Computing efficiency gains and penetration of non-fossil generating sources are seen to be among the major contingencies that could ultimately limit gas' share of power demand growth, but gas producers and at least one federal regulator insist that gas will be the resource to prevail because of its abundance and firm, dispatchable characteristics.
In an appearance at the CERAWeek by S&P Global energy conference in Houston, US Federal Energy Regulatory Commission Chairman Mark Christie said that with the timing and economic constraints associated with building nuclear plants and the aversion to new coal, there are no alternatives to gas-fired generation to meet rising power demand from planned data centers.
"If we're going to serve what's coming -- it's already here in Virginia -- we have to have the generating resources to serve it, and that's going to mean combined-cycle gas because were not going to be building ... a Vogtle every month," Christie said March 13, referring to Southern Company's Plant Vogtle nuclear generating station in Georgia. "We have to [build more gas generation], there's just no other way to do it."
US data center power demand grew to nearly 46 GW in the third quarter of 2024, according to S&P Global Market Intelligence 451 Research.
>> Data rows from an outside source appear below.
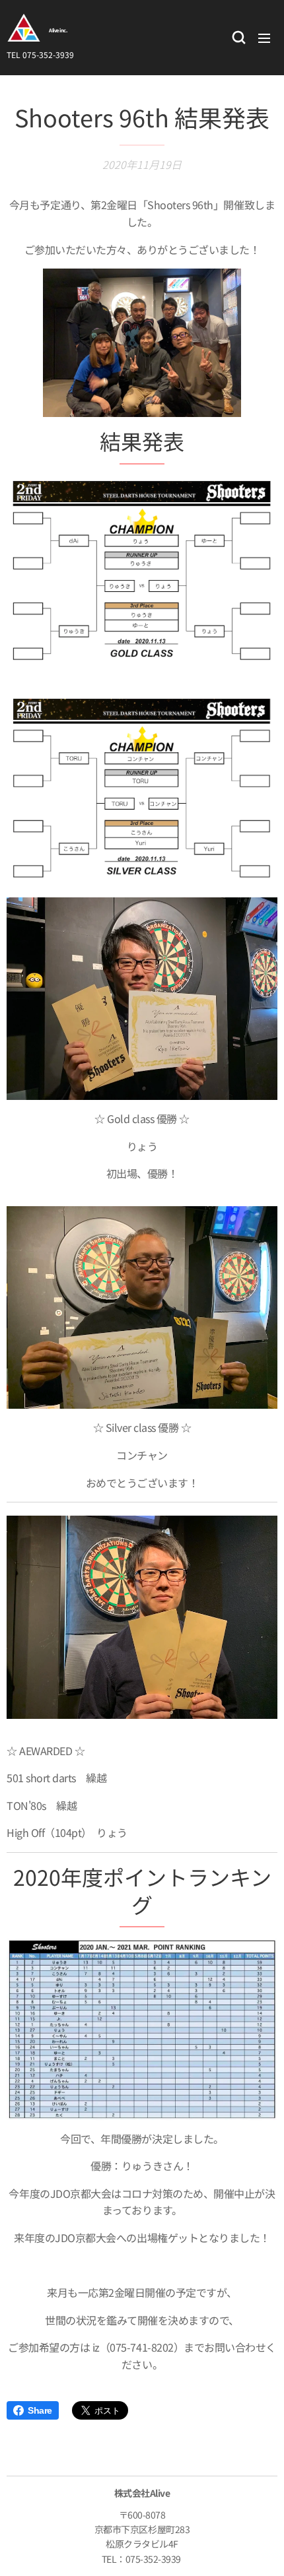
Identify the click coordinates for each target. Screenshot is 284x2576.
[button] (238, 37)
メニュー (264, 37)
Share (40, 2410)
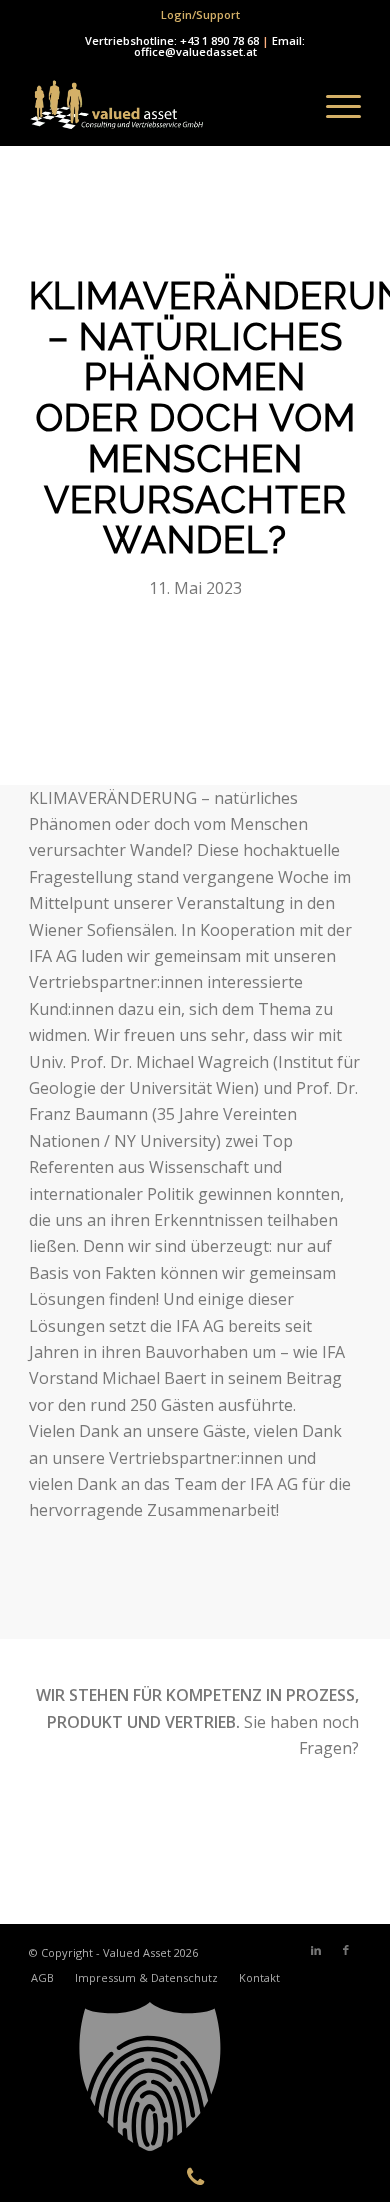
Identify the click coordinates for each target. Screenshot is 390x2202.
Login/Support (200, 14)
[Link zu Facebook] (346, 1950)
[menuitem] (200, 15)
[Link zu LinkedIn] (316, 1950)
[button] (195, 2077)
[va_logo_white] (161, 106)
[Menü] (333, 106)
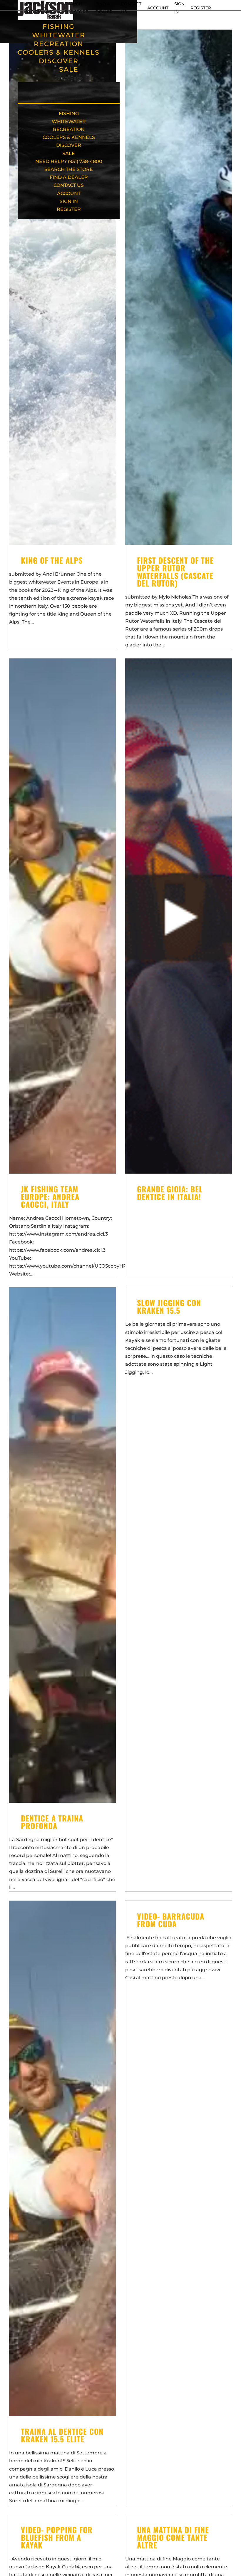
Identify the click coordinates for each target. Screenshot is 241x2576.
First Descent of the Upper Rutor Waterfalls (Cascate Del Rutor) (175, 571)
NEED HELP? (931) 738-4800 (68, 161)
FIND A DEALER (69, 177)
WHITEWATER (58, 35)
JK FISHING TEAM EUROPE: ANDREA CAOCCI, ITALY (50, 1196)
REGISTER (200, 8)
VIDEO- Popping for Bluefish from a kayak (57, 2537)
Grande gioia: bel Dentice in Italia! (170, 1192)
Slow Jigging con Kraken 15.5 (169, 1306)
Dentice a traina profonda (52, 1821)
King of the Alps (52, 560)
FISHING (59, 27)
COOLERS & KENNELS (59, 52)
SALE (68, 69)
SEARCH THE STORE (68, 169)
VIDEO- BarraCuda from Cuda (170, 1920)
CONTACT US (68, 185)
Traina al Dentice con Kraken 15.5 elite (62, 2435)
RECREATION (58, 44)
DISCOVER (58, 61)
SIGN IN (69, 201)
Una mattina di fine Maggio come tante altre (173, 2537)
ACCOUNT (157, 8)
By 2029, 451 Research projects the expansion of artificial intelligence and cloud computing will drive 59 GW of new data center power demand.
Toby Rice, CEO of Appalachian shale gas producer and midstream operator EQT, said project developers that he communicates with want firm supply deals with counterparties that can provide gas and power.
"With the tech crowd, whether we're talking about powering rockets or data centers, the energy portion of that bill is so small," Rice said in a March 12 interview. "Unfortunately, it's the bottleneck, which means they're going to do what it takes to make sure they get security there, and it's going to create opportunities for us."
EQT believes that new data center power demand could range 50-80 GW and that gas will assume the largest share.
"The big decision that we're seeing right now isn't what type of energy source we're going to use," Rice continued. "It's going to be, are we going to do it on-grid or are we going do it off-grid?"
Gordon Huddleston, president of Haynesville Shale producer Aethon Energy, said predicting the rate of gas demand growth for data center power is difficult, but he said he envisions it possibly adding a couple Bcf/d per year in demand beginning around 2026-2027 and the five or so years thereafter.
"It's really hard to forecast, but that's all on top of an existing tight market where we've got LNG growth," Huddleston told Platts March 10.
Some large players to recently announce data center projects will utilize gas-fired power. Facebook parent Meta's planned artificial intelligence data center megasite in Louisiana, a partnership with utility Entergy, involves construction of three combined-cycle combustion turbines with total capacity of nearly 2.3 GW.
At the same time, project developers are also engaging in nuclear restarts and seeking out non-fossil resources. At CERAWeek, Ruth Porat, chief investment officer of Google and parent Alphabet, said 64% of the tech giant's data centers are running on carbon-free energy.
Porat also referred to Google's agreement with advanced nuclear technology developer Kairos Power providing for the deployment of 500 MW of advanced nuclear projects beginning in 2030 to power company data centers.
NextEra CEO John Ketchum, speaking alongside Porat on the CERAWeek stage March 10, said rising labor and material costs are major constraints for new gas-fired generation. The utility's most recently completed gas-fired plant, which went commercial in 2022, cost $785/KW to build but would be $2400/KW today, he said.
In the near term, building renewable generation "is cheaper and it's available right now -- unless you have a turbine on order that's already been permitted," Ketchum said.